WHAT THE EXERCISE ASKS:
Transcribe every record without leaving anything out or changing a word.

DATA FOR THIS TASK:
☆ ☆ ☆ ☆ ☆ ☆ ☆

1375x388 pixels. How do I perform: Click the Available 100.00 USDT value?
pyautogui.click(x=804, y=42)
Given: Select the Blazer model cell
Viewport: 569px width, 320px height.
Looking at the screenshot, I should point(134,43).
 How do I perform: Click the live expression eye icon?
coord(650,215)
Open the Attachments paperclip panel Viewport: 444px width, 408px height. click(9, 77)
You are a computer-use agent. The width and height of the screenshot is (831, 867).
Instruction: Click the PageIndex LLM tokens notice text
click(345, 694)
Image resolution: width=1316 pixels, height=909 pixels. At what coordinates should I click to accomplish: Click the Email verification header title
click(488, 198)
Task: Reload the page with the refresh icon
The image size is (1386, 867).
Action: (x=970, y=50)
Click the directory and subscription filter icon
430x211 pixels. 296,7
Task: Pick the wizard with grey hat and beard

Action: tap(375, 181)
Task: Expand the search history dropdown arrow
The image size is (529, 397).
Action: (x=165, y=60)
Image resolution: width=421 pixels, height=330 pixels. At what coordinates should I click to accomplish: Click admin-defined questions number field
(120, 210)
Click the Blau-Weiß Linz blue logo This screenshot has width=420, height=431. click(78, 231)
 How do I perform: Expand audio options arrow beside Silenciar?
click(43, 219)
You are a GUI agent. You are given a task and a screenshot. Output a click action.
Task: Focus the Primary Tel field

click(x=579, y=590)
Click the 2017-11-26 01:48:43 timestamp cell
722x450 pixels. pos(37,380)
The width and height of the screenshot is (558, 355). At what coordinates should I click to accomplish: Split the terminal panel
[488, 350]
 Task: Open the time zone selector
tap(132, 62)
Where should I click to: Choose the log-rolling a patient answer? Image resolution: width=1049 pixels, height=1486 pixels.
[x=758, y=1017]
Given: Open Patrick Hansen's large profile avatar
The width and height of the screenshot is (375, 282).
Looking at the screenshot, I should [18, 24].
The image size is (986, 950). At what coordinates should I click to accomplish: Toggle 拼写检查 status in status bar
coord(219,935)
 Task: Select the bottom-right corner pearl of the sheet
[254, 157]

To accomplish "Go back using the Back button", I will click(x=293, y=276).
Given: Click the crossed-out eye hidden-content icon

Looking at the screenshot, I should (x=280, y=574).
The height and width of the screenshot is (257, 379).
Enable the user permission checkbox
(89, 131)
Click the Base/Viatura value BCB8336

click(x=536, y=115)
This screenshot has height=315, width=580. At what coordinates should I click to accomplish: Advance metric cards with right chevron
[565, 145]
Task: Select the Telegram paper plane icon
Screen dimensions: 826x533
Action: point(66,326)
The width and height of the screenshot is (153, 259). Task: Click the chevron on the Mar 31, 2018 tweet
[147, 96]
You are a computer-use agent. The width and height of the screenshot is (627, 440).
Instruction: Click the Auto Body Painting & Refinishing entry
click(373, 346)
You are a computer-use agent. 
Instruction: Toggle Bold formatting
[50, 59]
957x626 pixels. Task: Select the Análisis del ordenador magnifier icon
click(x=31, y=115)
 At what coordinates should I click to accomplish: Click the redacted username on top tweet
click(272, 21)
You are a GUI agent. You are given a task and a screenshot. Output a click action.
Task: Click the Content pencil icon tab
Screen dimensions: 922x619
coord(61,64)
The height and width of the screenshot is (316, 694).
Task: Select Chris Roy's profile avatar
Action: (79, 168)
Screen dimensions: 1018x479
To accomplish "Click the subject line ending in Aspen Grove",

☆ ☆ ☆ ☆ ☆ ☆ ☆

FINISHED TASK:
1375x388 pixels. How do I perform: Click the Available 100.00 USDT value?
pyautogui.click(x=804, y=42)
Given: Select the Blazer model cell
Viewport: 569px width, 320px height.
Looking at the screenshot, I should point(134,43).
 How do I perform: Click the live expression eye icon?
coord(650,215)
Open the Attachments paperclip panel Viewport: 444px width, 408px height. click(9, 77)
You are a computer-use agent. The width and height of the screenshot is (831, 867).
Instruction: Click the PageIndex LLM tokens notice text
click(345, 694)
Image resolution: width=1316 pixels, height=909 pixels. At what coordinates should I click to accomplish: Click the Email verification header title
click(488, 198)
Task: Reload the page with the refresh icon
The image size is (1386, 867).
Action: (x=970, y=50)
Click the directory and subscription filter icon
430x211 pixels. 296,7
Task: Pick the wizard with grey hat and beard

Action: tap(375, 181)
Task: Expand the search history dropdown arrow
The image size is (529, 397).
Action: (x=165, y=60)
Image resolution: width=421 pixels, height=330 pixels. At what coordinates should I click to accomplish: Click admin-defined questions number field
(120, 210)
Click the Blau-Weiß Linz blue logo This screenshot has width=420, height=431. click(78, 231)
 How do I perform: Expand audio options arrow beside Silenciar?
click(43, 219)
You are a GUI agent. You are given a task and a screenshot. Output a click action.
Task: Focus the Primary Tel field

click(x=579, y=590)
Click the 2017-11-26 01:48:43 timestamp cell
722x450 pixels. pos(37,380)
The width and height of the screenshot is (558, 355). At what coordinates should I click to accomplish: Split the terminal panel
[488, 350]
 Task: Open the time zone selector
tap(132, 62)
Where should I click to: Choose the log-rolling a patient answer? Image resolution: width=1049 pixels, height=1486 pixels.
[x=758, y=1017]
Given: Open Patrick Hansen's large profile avatar
The width and height of the screenshot is (375, 282).
Looking at the screenshot, I should [18, 24].
The image size is (986, 950). At what coordinates should I click to accomplish: Toggle 拼写检查 status in status bar
coord(219,935)
 Task: Select the bottom-right corner pearl of the sheet
[254, 157]

To accomplish "Go back using the Back button", I will click(x=293, y=276).
Given: Click the crossed-out eye hidden-content icon

Looking at the screenshot, I should (x=280, y=574).
The height and width of the screenshot is (257, 379).
Enable the user permission checkbox
(89, 131)
Click the Base/Viatura value BCB8336

click(x=536, y=115)
This screenshot has height=315, width=580. At what coordinates should I click to accomplish: Advance metric cards with right chevron
[565, 145]
Task: Select the Telegram paper plane icon
Screen dimensions: 826x533
Action: point(66,326)
The width and height of the screenshot is (153, 259). Task: Click the chevron on the Mar 31, 2018 tweet
[147, 96]
You are a computer-use agent. The width and height of the screenshot is (627, 440).
Instruction: Click the Auto Body Painting & Refinishing entry
click(373, 346)
You are a computer-use agent. 
Instruction: Toggle Bold formatting
[50, 59]
957x626 pixels. Task: Select the Análisis del ordenador magnifier icon
click(x=31, y=115)
 At what coordinates should I click to accomplish: Click the redacted username on top tweet
click(272, 21)
You are a GUI agent. You are given a task and a screenshot. Output a click action.
Task: Click the Content pencil icon tab
Screen dimensions: 922x619
coord(61,64)
The height and width of the screenshot is (316, 694).
Task: Select Chris Roy's profile avatar
Action: (79, 168)
Screen dimensions: 1018x479
To accomplish "Click the subject line ending in Aspen Grove",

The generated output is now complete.